- **Word and item position data**

◇ ◇ ◇ ◇ ◇ ◇ ◇

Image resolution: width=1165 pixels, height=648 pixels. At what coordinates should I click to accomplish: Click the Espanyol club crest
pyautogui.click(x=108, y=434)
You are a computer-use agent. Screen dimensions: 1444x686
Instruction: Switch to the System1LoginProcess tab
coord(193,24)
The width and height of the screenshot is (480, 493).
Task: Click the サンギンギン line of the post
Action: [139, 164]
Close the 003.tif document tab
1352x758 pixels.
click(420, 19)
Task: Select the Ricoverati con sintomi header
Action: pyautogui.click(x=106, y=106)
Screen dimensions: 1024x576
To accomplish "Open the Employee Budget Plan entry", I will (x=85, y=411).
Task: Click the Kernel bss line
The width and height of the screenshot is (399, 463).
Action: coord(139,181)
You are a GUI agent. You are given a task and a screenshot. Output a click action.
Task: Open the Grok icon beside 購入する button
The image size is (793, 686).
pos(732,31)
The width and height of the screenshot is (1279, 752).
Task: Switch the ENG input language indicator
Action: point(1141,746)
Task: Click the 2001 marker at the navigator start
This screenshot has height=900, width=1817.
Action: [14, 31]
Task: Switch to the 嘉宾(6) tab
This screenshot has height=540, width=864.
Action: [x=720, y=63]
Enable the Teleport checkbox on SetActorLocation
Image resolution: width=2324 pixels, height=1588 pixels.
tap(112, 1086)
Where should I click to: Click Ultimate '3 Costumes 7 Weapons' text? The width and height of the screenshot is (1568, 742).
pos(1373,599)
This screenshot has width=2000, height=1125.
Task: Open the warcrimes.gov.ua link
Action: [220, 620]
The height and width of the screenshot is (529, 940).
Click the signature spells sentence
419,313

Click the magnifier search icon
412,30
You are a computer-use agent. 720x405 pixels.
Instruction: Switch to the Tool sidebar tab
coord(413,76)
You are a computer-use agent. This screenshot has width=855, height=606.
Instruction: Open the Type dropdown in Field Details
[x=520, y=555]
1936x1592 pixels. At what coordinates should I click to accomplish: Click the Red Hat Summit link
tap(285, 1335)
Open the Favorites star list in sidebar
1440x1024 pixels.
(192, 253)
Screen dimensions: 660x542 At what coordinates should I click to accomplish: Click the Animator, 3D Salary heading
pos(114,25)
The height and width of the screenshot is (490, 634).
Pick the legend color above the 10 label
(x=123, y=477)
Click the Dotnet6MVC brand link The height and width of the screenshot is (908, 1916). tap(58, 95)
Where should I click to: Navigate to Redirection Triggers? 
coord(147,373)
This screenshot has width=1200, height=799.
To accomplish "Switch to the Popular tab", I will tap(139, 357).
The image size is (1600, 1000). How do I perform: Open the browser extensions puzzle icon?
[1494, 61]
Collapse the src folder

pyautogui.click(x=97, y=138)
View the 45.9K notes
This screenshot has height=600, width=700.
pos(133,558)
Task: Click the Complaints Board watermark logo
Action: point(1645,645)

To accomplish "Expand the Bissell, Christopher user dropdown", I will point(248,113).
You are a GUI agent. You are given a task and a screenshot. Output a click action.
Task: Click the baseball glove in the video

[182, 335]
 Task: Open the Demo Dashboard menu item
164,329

◇ ◇ ◇ ◇ ◇ ◇ ◇

- **Do this**
Swap every "Instruction" in the items above for "Goal" and write all the lines out again with nothing else changed.

- **Answer**
Image resolution: width=1165 pixels, height=648 pixels. At what coordinates should I click to accomplish: Click the Espanyol club crest
pyautogui.click(x=108, y=434)
You are a computer-use agent. Screen dimensions: 1444x686
Goal: Switch to the System1LoginProcess tab
coord(193,24)
The width and height of the screenshot is (480, 493).
Task: Click the サンギンギン line of the post
Action: [139, 164]
Close the 003.tif document tab
1352x758 pixels.
click(420, 19)
Task: Select the Ricoverati con sintomi header
Action: pyautogui.click(x=106, y=106)
Screen dimensions: 1024x576
To accomplish "Open the Employee Budget Plan entry", I will (x=85, y=411).
Task: Click the Kernel bss line
The width and height of the screenshot is (399, 463).
Action: coord(139,181)
You are a GUI agent. You are given a task and a screenshot. Output a click action.
Task: Open the Grok icon beside 購入する button
The image size is (793, 686).
pos(732,31)
The width and height of the screenshot is (1279, 752).
Task: Switch the ENG input language indicator
Action: point(1141,746)
Task: Click the 2001 marker at the navigator start
This screenshot has height=900, width=1817.
Action: [14, 31]
Task: Switch to the 嘉宾(6) tab
This screenshot has height=540, width=864.
Action: [x=720, y=63]
Enable the Teleport checkbox on SetActorLocation
Image resolution: width=2324 pixels, height=1588 pixels.
tap(112, 1086)
Where should I click to: Click Ultimate '3 Costumes 7 Weapons' text? The width and height of the screenshot is (1568, 742).
pos(1373,599)
This screenshot has width=2000, height=1125.
Task: Open the warcrimes.gov.ua link
Action: [220, 620]
The height and width of the screenshot is (529, 940).
Click the signature spells sentence
419,313

Click the magnifier search icon
412,30
You are a computer-use agent. 720x405 pixels.
Goal: Switch to the Tool sidebar tab
coord(413,76)
You are a computer-use agent. This screenshot has width=855, height=606.
Goal: Open the Type dropdown in Field Details
[x=520, y=555]
1936x1592 pixels. At what coordinates should I click to accomplish: Click the Red Hat Summit link
tap(285, 1335)
Open the Favorites star list in sidebar
1440x1024 pixels.
(192, 253)
Screen dimensions: 660x542 At what coordinates should I click to accomplish: Click the Animator, 3D Salary heading
pos(114,25)
The height and width of the screenshot is (490, 634).
Pick the legend color above the 10 label
(x=123, y=477)
Click the Dotnet6MVC brand link The height and width of the screenshot is (908, 1916). tap(58, 95)
Where should I click to: Navigate to Redirection Triggers? 
coord(147,373)
This screenshot has width=1200, height=799.
To accomplish "Switch to the Popular tab", I will tap(139, 357).
The image size is (1600, 1000). How do I perform: Open the browser extensions puzzle icon?
[1494, 61]
Collapse the src folder

pyautogui.click(x=97, y=138)
View the 45.9K notes
This screenshot has height=600, width=700.
pos(133,558)
Task: Click the Complaints Board watermark logo
Action: point(1645,645)

To accomplish "Expand the Bissell, Christopher user dropdown", I will point(248,113).
You are a GUI agent. You are given a task and a screenshot. Output a click action.
Task: Click the baseball glove in the video

[182, 335]
 Task: Open the Demo Dashboard menu item
164,329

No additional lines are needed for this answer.